» TEXTAUSZUG
.....

Man scheint daher heute wieder auf die Auffassung eines älteren Forschers zurückzukommen, der einen eigenen „Gau Bentheim" angenommen hatte, eine Meinung, die man später im Verlauf der eben angedeuteten Archidiakonatstheorie beiseite gerückt hatte.
Den ursprünglichen Namen dieses denkbaren Gaues können wir natürlich nicht mehr feststellen.
Wollte man ihn nach seinem eigentlichen Mittelpunkt bezeichnen, so täte man freilich besser, ihn „Gau Schüttorf“ zu nennen (vgl. Abb. 7).
denn dieser Ort, nicht Bentheim, war Sitz des Gogerichts und der ältesten Pfarrgemeinde.
Die Kirche ist sehr wahrscheinlich eine Gründung Liudgers oder seines Vorgängers Bernrad und kann als Mutterkirche des gesamten Obergrafschaftsgebietes bezeichnet werden; Kirchenpatron ist der hl. Laurentius. Aus einer Urkunde von 1208 geht hervor, das dem Pfarrer von Schüttorf für
das Gebiet der oberen Grafschaft gewisse Archidiakonatsrechte zustanden; auch dies spricht für die Unabhängigkeit des „Gaues Schüttorf” vom Bursibantgau. Als erster Ort in der Grafschaft erhielt Schüttorf 1294 Stadtrechte.
Als Tochtergemeinde von Schüttorf entstand die Pfarrei Gildehaus, die zuerst 1188 erwähnt wird (Patrozinium: St. Anna). Die Meinung, das auch Salzbergen, wo die Grafen von Bentheim seit 1326 das Patronatsrecht hatten, von Schüttorf abgezweigt sei, wird neuerdings bestritten,
da dieser Ort zum Gogericht Rheine gehörte, von wo aus die Zweiggründung unter Mitwirkung eines Herrengeschlechts erfolgt sein wird. Von dem Gildehauser Pfarrbezirk wurde dann schließlich die Pfarrgemeinde Bentheim abgetrennt, die 1321 die volle Pfarrgerechtigkeit erhielt.
Schutzheiliger der Kirche ist Johannes der Täufer. Im äußersten Südosten der Grafschaft hatte das Kirchspiel Ohne eine Mittlerrolle zwischen Nord und Süd; es war sowohl dem Schüttorfer Gebiet wie dem südlich angrenzenden Gau Scopingun verbunden (Vgl. Abb. 6). Erst 1444
wurde der Streit um die Zugehörigkeit dieser vermutlich im 11.Jahrhundert begründeten und dem hl. Odulf geweihten Kirche entschieden. Die Bauernschaft Haddorf kam damals zum Kirchspiel Wettringen und unter das Gogericht zum Sandwell; sie gehört daher heute zum
Lande Nordrhein-Westfalen, während die übrigen, damals dem Gericht Schüttorf zugeteilten Teile der Pfarrei mit der Grafschaft Bentheim an das heutige Land Niedersachsen gekommen sind.
Ebenso wie in der Niedergrafschaft neben den alten Mittelpunkt Uelsen für den nördlichen Teil ein eigener Hauptort (Emlichheim) trat, so erhielt auch die obere Grafschaft in ihrem nördlichen Teile frühzeitig einen eigenen, selbständig neben Schüttorf tretenden kirchlichen und gerichtlichen Mittelpunkt, nämlich Nordhorn (Vgl. Abb. 6 u. 7).

.....

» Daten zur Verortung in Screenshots
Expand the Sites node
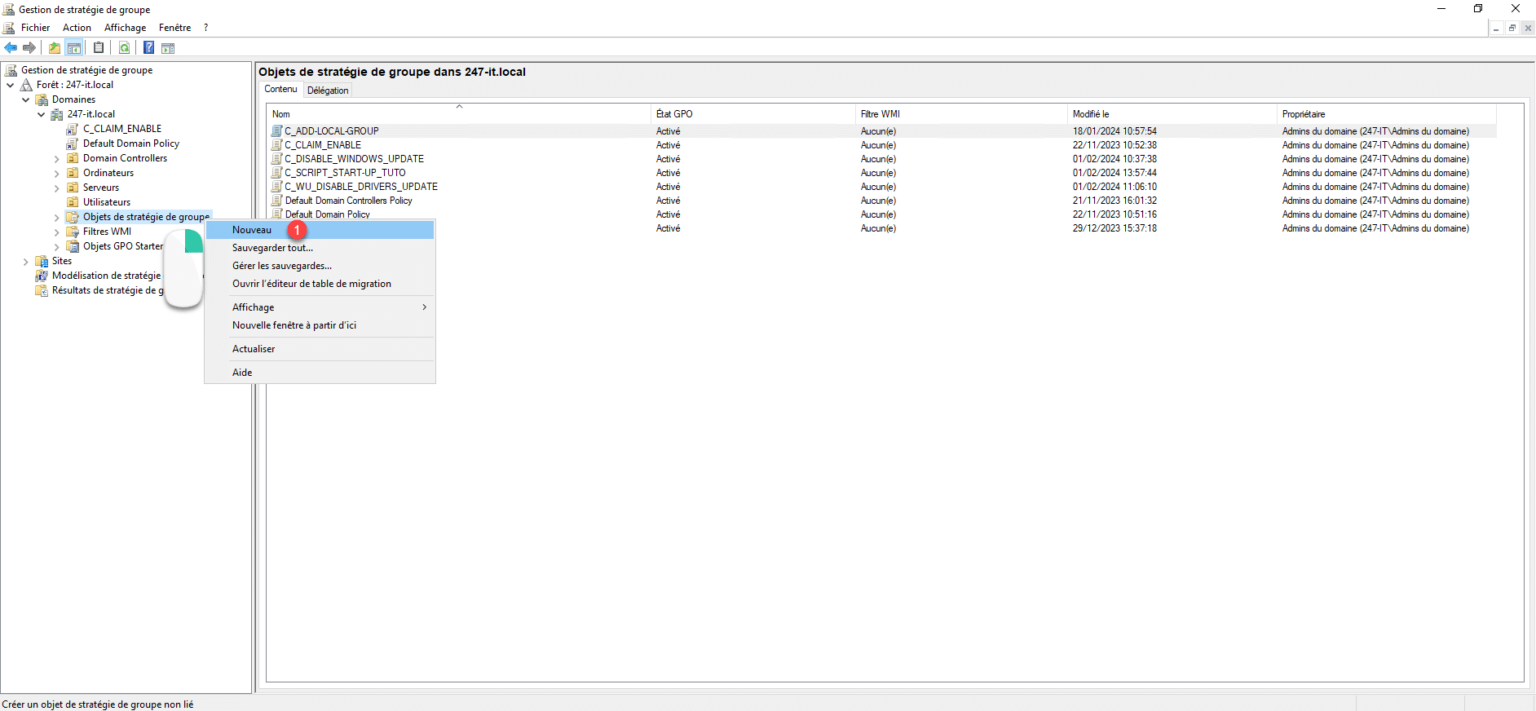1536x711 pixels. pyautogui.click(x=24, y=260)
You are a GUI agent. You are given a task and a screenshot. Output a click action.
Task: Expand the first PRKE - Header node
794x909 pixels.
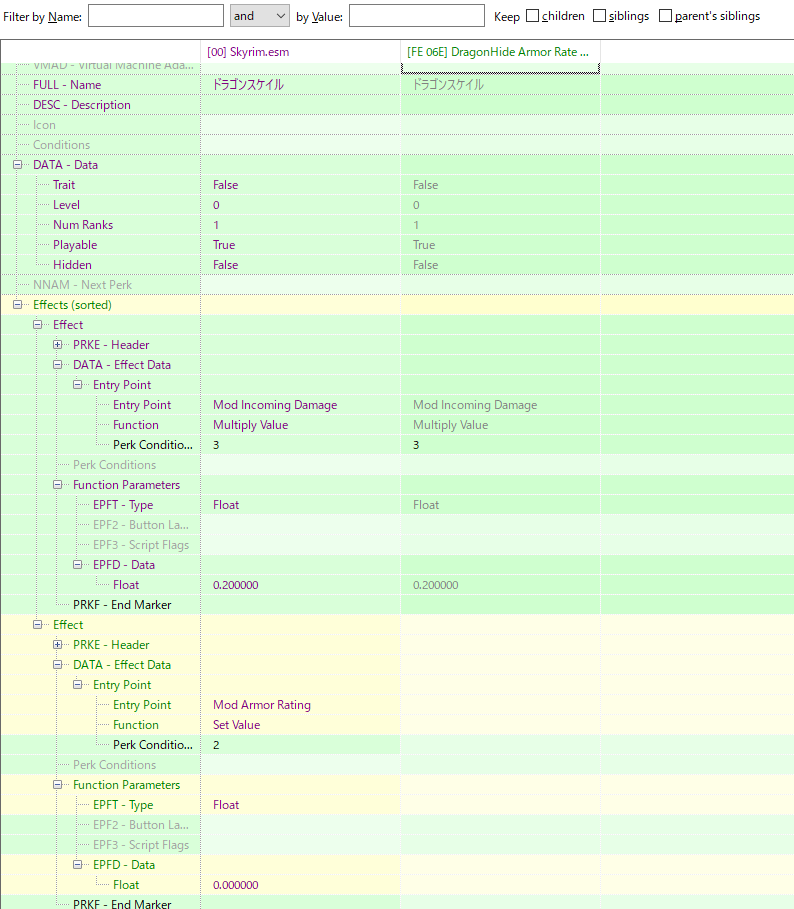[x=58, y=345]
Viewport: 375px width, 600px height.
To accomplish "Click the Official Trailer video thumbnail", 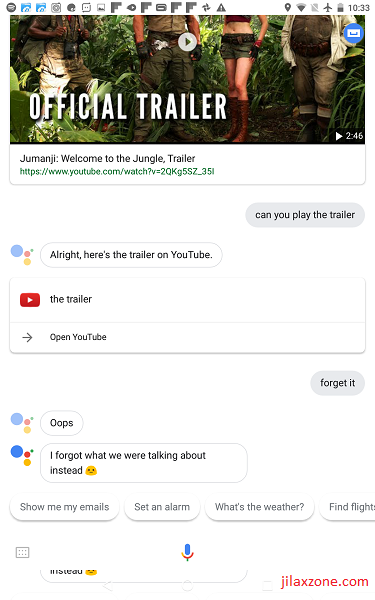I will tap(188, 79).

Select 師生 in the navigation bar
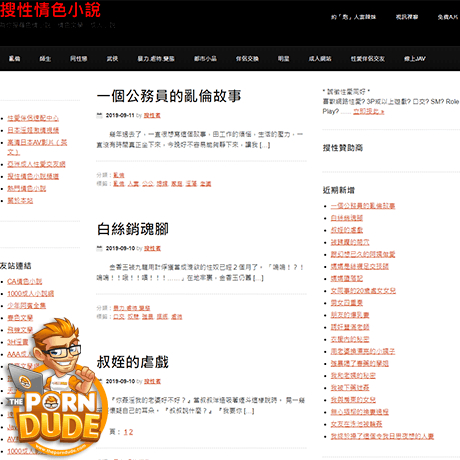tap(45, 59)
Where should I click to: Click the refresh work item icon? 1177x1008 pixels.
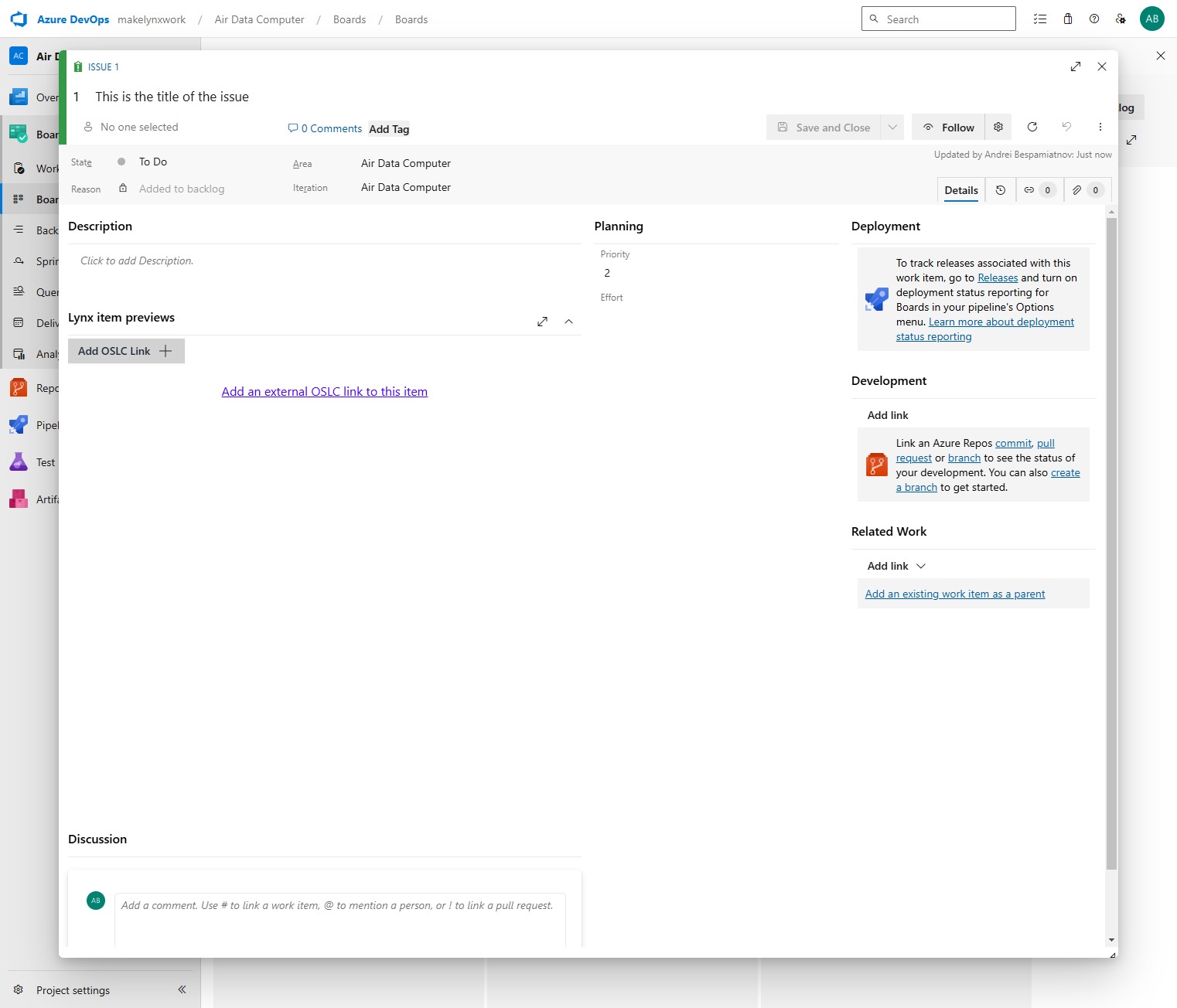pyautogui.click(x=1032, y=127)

.....

» AUFGABEN
A. Prüfe, ob die folgenden Aussagen mit dem Textauszug übereinstimmen. Beantworte jede mit Ja oder Nein und zitiere die entscheidenden Worte des Textauszugs wörtlich: (i) Schüttorf erhielt 1294 als erster Ort der Grafschaft Stadtrechte. (ii) Die Pfarrgemeinde Bentheim erhielt 1208 die volle Pfarrgerechtigkeit. (iii) Kirchenpatron der Schüttorfer Kirche ist Johannes der Täufer.
B. Aktualisiere im Textauszug den Abschnitt, der mit den Worten „Wollte man ihn" beginnt und mit „Schüttorf 1294 Stadtrechte." endet, und ersetze darin „Laurentius" durch „Vitus".

» ANTWORTEN JE AUFGABE
A.
(i) Ja: „Als erster Ort in der Grafschaft erhielt Schüttorf 1294 Stadtrechte."
(ii) Nein: „die 1321 die volle Pfarrgerechtigkeit erhielt"
(iii) Nein: „Kirchenpatron ist der hl. Laurentius."

B.
Wollte man ihn nach seinem eigentlichen Mittelpunkt bezeichnen, so täte man freilich besser, ihn „Gau Schüttorf“ zu nennen (vgl. Abb. 7).
denn dieser Ort, nicht Bentheim, war Sitz des Gogerichts und der ältesten Pfarrgemeinde.
Die Kirche ist sehr wahrscheinlich eine Gründung Liudgers oder seines Vorgängers Bernrad und kann als Mutterkirche des gesamten Obergrafschaftsgebietes bezeichnet werden; Kirchenpatron ist der hl. Vitus. Aus einer Urkunde von 1208 geht hervor, das dem Pfarrer von Schüttorf für
das Gebiet der oberen Grafschaft gewisse Archidiakonatsrechte zustanden; auch dies spricht für die Unabhängigkeit des „Gaues Schüttorf” vom Bursibantgau. Als erster Ort in der Grafschaft erhielt Schüttorf 1294 Stadtrechte.